**Exercise directions**
State the number of lines in the following data that contain the string "agent", and nothing else.

**Records shown**
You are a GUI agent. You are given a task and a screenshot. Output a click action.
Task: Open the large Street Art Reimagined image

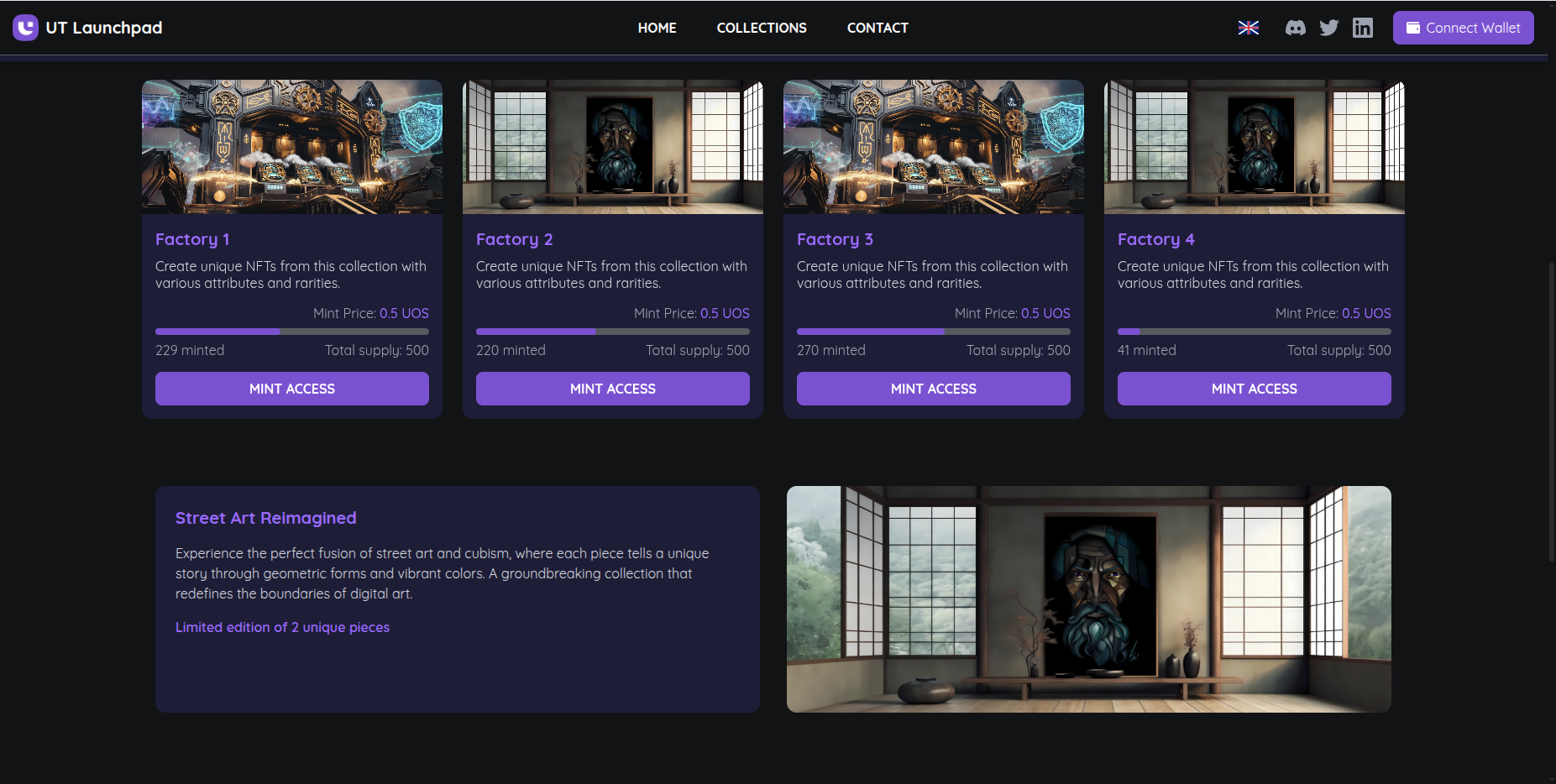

---

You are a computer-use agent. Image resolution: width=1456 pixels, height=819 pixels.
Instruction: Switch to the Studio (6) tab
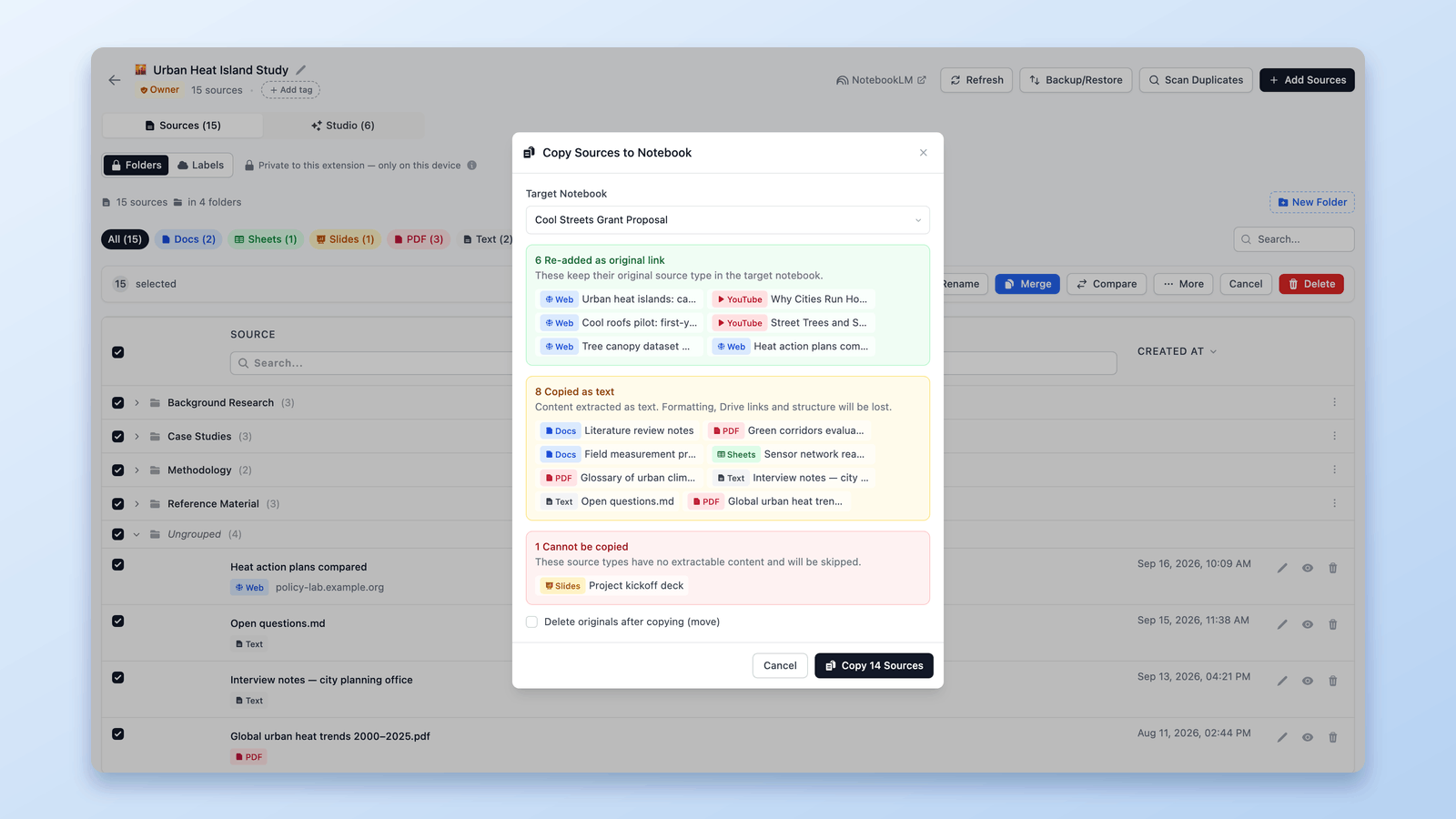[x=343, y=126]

**Exercise answer**
2